Ja zu Glyphosat: Schmidt übernimmt Verantwortung

Der CSU-Agrarminister will seine umstrittene Entscheidung ohne Absprache mit der Kanzlerin getroffen haben. Eine SMS-Nachricht erhöht unterdessen den Druck auf ihn - und Kanzlerin Merkel.

Große Aufregung in der Großen Koalition: Agrarminister Schmidt stimmte am Montag in Brüssel entgegen der Vereinbarung mit der SPD für die Neuzulassung des umstrittenen Pflanzengifts Glyphosat. Da die immer noch geschäftsführend regierende Koalition aus CDU/CSU und SPD in dieser Frage geteilter Meinung ist, sieht die Geschäftsordnung der Bundesregierung in diesem Fall eigentlich eine Enthaltung des Ministers bei der Abstimmung vor.

Schmidts Handeln vergiftet so das Klima zwischen Union und SPD vor den anstehenden Gesprächen über eine Neuauflage einer gemeinsamen Regierung.

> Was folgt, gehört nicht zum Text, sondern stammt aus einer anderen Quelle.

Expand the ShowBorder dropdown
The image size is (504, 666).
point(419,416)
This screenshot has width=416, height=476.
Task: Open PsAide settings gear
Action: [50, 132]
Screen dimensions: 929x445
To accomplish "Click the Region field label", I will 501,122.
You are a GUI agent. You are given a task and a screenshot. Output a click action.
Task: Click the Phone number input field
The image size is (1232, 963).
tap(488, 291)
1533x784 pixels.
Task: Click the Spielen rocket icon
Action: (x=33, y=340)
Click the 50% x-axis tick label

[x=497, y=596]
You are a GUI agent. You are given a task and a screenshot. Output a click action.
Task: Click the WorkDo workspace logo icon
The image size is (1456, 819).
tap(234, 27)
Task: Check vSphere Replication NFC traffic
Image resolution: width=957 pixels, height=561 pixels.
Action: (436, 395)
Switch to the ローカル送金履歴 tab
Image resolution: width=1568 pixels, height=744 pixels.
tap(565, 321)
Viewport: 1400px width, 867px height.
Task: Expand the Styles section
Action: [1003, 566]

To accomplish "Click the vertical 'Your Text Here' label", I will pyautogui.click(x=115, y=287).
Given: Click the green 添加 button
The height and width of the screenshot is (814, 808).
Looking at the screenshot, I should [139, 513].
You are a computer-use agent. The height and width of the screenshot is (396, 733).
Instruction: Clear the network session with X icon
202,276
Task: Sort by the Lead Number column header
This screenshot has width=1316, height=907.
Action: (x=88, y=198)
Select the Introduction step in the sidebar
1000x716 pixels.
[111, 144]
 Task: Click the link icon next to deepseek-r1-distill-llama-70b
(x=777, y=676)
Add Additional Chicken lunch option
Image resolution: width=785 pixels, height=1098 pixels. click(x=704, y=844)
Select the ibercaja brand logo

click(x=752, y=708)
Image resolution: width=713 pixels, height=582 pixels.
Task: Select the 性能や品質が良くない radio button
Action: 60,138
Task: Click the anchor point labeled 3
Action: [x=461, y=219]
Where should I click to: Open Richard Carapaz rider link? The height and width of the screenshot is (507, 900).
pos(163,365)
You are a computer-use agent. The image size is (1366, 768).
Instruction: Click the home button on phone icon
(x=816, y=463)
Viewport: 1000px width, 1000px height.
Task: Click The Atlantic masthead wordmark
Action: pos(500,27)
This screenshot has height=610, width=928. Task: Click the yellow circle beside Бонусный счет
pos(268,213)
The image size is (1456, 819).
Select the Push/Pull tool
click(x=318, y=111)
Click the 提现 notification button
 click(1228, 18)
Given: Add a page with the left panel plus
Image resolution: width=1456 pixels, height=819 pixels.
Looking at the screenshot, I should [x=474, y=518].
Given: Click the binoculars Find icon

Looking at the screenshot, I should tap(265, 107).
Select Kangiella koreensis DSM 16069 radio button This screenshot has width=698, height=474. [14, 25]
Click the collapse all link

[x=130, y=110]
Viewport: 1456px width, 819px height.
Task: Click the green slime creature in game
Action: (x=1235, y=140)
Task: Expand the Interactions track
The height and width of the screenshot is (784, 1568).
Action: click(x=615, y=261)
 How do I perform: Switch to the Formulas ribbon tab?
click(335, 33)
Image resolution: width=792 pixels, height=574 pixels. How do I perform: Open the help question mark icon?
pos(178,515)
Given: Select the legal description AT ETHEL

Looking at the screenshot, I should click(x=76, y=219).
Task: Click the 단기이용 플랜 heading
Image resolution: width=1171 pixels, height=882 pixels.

SPD-Umweltministerin Hendricks zeigte sich empört, SPD-Vize Ralf Stegner sprach gar von einem „glatten Vertrauensbruch". Auch FDP und Grüne kritisierten die Entscheidung und verlangten von Bundeskanzlerin Merkel eine Aufklärung des Vorgangs: War sie in die Entscheidung eingeweiht?

Hat Schmidt seine SPD-Ministerkollegin hintergangen?

Gegenüber dem ARD-Morgenmagazin hat sich Schmidt jetzt vor die Kanzlerin gestellt: „Ich habe eine Entscheidung für mich getroffen und in meiner Ressortverantwortung", sagte er. Und begründet sein Vorgehen als „rein sachorientiert": Die erneute Verlängerung der Zulassung des Pflanzenschutzmittels um fünf Jahre wäre seines Erachtens sonst ohne deutsche Zustimmung beschlossen worden: So sei es ihm möglich gewesen, den Einsatz von Glyphosat „für privaten Gebrauch und für andere Gebräuche zu reduzieren".

Mit dem Interview hat Schmidt die aufgebrachte Stimmung aber keineswegs beruhigt: SPD-Ministerin Hendriks bestritt in einem Interview im Deutschlandfunk nicht nur Schmidts Behauptung einer Verlängerung der Glyphosat-Frist ohne deutsches Votum. Sie verlangte darüber hinaus auch ein Machtwort der Kanzlerin zu dem Vorgang. Zumal Schmidt seiner Minister-Kollegin Hendriks noch am Tag der Abstimmung in einer SMS seine Enthaltung zugesichert haben soll. Wenn diese Darstellung stimmt, wäre Schmidt Alleingang im Brüssel tatsächlich ein „glatter Vertrauensbruch".

Der Druck auf die Kanzlerin wächst

Die SPD sieht jetzt Angela Merkel am Zug: „Die Kanzlerin muss sich erklären, ob sie davon wusste und ob sie dem Vorgehen zugestimmt hat", verlangt der stellvertretende SPD-Vorsitzende Thorsten Schäfer-Gümbel im Tagesspiegel. Die Forderung nach der Entlassung des eigenmächtigen Ministers aus Bayern war von der SPD-Spitze noch nicht zu hören. „Ich finde, die Kanzlerin sollte in eigener Verantwortung entscheiden, wie Vertrauen zurückgewonnen werden kann," sagte Hendriks zu dieser Frage.